## What to do:
Please echo the stretch of lines from the one containing "Given: Open the Backup iPod tool" through the one containing "[x=364, y=294]", both included, and nothing else.

## Available records:
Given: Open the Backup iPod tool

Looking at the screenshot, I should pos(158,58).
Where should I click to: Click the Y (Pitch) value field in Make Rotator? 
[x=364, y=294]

--

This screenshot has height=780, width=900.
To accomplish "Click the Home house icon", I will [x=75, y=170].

## Written answer:
Given: Open the Backup iPod tool

Looking at the screenshot, I should pos(158,58).
Where should I click to: Click the Y (Pitch) value field in Make Rotator? 
[x=364, y=294]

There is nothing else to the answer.